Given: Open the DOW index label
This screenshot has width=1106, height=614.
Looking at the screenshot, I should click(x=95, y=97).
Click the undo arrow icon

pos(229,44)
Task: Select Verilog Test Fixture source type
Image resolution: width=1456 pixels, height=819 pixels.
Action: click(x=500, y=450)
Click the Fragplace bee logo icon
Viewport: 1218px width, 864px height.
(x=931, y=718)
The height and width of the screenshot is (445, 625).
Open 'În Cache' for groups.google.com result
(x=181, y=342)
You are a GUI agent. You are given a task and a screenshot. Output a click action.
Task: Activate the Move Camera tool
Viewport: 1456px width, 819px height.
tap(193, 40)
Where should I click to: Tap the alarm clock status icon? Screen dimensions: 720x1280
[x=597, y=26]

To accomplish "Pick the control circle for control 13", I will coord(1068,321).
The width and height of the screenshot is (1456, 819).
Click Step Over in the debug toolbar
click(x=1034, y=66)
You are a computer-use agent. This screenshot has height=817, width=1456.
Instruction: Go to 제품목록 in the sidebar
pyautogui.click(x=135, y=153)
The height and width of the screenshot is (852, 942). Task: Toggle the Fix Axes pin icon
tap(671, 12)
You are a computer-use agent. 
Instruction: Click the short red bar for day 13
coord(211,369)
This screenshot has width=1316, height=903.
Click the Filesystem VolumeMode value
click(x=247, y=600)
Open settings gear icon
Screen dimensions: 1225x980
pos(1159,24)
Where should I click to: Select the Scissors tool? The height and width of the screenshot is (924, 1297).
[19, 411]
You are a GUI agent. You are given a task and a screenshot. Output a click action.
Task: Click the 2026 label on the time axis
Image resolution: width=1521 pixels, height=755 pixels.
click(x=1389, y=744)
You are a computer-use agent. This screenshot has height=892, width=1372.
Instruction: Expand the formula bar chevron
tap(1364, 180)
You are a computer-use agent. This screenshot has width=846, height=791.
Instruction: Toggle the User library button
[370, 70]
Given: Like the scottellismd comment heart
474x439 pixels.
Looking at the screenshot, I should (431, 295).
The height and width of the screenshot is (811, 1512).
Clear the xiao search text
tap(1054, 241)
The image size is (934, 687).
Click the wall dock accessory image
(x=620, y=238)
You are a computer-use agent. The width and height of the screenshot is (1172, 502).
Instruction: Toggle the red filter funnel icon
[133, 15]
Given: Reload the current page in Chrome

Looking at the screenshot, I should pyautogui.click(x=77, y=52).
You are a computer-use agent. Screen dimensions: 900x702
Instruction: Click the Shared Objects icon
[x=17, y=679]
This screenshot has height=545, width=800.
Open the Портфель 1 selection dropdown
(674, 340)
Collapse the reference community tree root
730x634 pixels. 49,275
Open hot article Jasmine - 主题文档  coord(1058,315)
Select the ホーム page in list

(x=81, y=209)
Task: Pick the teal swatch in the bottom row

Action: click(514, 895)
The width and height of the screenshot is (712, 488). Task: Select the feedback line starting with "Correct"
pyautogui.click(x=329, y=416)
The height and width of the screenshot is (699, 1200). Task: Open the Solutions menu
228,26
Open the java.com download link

******************************

| 課題 |
上の記録をすべて、一字一句変えずにもう一度書き写してください。

| 正解 |
Given: Open the DOW index label
This screenshot has width=1106, height=614.
Looking at the screenshot, I should click(x=95, y=97).
Click the undo arrow icon

pos(229,44)
Task: Select Verilog Test Fixture source type
Image resolution: width=1456 pixels, height=819 pixels.
Action: click(x=500, y=450)
Click the Fragplace bee logo icon
Viewport: 1218px width, 864px height.
(x=931, y=718)
The height and width of the screenshot is (445, 625).
Open 'În Cache' for groups.google.com result
(x=181, y=342)
You are a GUI agent. You are given a task and a screenshot. Output a click action.
Task: Activate the Move Camera tool
Viewport: 1456px width, 819px height.
tap(193, 40)
Where should I click to: Tap the alarm clock status icon? Screen dimensions: 720x1280
[x=597, y=26]

To accomplish "Pick the control circle for control 13", I will coord(1068,321).
The width and height of the screenshot is (1456, 819).
Click Step Over in the debug toolbar
click(x=1034, y=66)
You are a computer-use agent. This screenshot has height=817, width=1456.
Instruction: Go to 제품목록 in the sidebar
pyautogui.click(x=135, y=153)
The height and width of the screenshot is (852, 942). Task: Toggle the Fix Axes pin icon
tap(671, 12)
You are a computer-use agent. 
Instruction: Click the short red bar for day 13
coord(211,369)
This screenshot has width=1316, height=903.
Click the Filesystem VolumeMode value
click(x=247, y=600)
Open settings gear icon
Screen dimensions: 1225x980
pos(1159,24)
Where should I click to: Select the Scissors tool? The height and width of the screenshot is (924, 1297).
[19, 411]
You are a GUI agent. You are given a task and a screenshot. Output a click action.
Task: Click the 2026 label on the time axis
Image resolution: width=1521 pixels, height=755 pixels.
click(x=1389, y=744)
You are a computer-use agent. This screenshot has height=892, width=1372.
Instruction: Expand the formula bar chevron
tap(1364, 180)
You are a computer-use agent. This screenshot has width=846, height=791.
Instruction: Toggle the User library button
[370, 70]
Given: Like the scottellismd comment heart
474x439 pixels.
Looking at the screenshot, I should (431, 295).
The height and width of the screenshot is (811, 1512).
Clear the xiao search text
tap(1054, 241)
The image size is (934, 687).
Click the wall dock accessory image
(x=620, y=238)
You are a computer-use agent. The width and height of the screenshot is (1172, 502).
Instruction: Toggle the red filter funnel icon
[133, 15]
Given: Reload the current page in Chrome

Looking at the screenshot, I should pyautogui.click(x=77, y=52).
You are a computer-use agent. Screen dimensions: 900x702
Instruction: Click the Shared Objects icon
[x=17, y=679]
This screenshot has height=545, width=800.
Open the Портфель 1 selection dropdown
(674, 340)
Collapse the reference community tree root
730x634 pixels. 49,275
Open hot article Jasmine - 主题文档  coord(1058,315)
Select the ホーム page in list

(x=81, y=209)
Task: Pick the teal swatch in the bottom row

Action: click(514, 895)
The width and height of the screenshot is (712, 488). Task: Select the feedback line starting with "Correct"
pyautogui.click(x=329, y=416)
The height and width of the screenshot is (699, 1200). Task: Open the Solutions menu
228,26
Open the java.com download link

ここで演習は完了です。